Garcia Forest Service debarred from federal contracts for 3 years following US Labor Department investigation

MINNEAPOLIS — A U.S. Labor Department investigation has resulted in the debarment of Garcia Forest Service LLC, and its president, Samuel Garcia, from eligibility for further service contracts with any U.S. government agency for three years. The investigation found that the Rockingham, N.C.-based company violated the McNamara-O’Hara Service Contract Act and the Contract Work Hours and Safety Standards Act by failing to pay fringe benefits, minimum wage, overtime and holiday pay to workers hired for a reforestation project in the Superior National Forest in Minnesota. Administrative Law Judge Kenneth A. Krantz issued the debarment order in Newport News, Va. The consent findings were filed by the department’s Regional Office of the Solicitor in Chicago.

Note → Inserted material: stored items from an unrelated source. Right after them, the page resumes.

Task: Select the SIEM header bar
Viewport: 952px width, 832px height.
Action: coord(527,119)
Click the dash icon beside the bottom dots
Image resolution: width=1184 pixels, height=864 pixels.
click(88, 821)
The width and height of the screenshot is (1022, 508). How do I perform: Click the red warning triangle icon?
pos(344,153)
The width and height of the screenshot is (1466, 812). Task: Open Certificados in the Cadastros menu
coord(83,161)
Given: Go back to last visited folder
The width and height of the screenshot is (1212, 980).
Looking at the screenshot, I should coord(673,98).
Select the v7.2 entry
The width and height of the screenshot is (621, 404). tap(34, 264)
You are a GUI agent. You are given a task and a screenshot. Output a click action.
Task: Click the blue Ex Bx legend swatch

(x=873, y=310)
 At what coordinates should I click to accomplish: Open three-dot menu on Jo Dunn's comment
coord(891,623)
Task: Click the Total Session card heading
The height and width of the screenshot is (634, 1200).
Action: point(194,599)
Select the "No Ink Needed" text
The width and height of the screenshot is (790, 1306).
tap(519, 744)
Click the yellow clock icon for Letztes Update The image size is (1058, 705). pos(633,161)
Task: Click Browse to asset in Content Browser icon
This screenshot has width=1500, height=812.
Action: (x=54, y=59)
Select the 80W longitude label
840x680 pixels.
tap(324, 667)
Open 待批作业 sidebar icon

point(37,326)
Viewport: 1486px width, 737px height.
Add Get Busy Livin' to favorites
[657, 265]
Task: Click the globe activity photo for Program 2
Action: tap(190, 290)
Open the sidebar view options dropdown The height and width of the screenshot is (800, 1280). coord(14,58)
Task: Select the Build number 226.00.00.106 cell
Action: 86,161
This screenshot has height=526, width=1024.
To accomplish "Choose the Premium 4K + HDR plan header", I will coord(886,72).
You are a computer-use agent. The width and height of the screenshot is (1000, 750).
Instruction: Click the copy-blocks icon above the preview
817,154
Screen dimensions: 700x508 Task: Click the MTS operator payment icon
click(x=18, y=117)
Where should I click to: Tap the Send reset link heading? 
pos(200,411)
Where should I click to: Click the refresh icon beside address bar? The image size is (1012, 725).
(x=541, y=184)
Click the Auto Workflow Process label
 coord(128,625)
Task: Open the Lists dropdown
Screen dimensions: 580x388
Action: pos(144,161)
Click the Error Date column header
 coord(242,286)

“Contractors that do business with the federal government have an obligation to abide by the law, pay their employees the required contractual rates and benefits, and keep accurate and complete required records,” said Laura A. Fortman, principal deputy administrator of the Wage and Hour Division. “The Service Contract Act requires debarment when violations are found unless the high standard of ‘unusual circumstances’ is met. Debarring this employer illustrates the department’s commitment to vigorous enforcement of government contracting laws and helps level the playing field for law-abiding employers.”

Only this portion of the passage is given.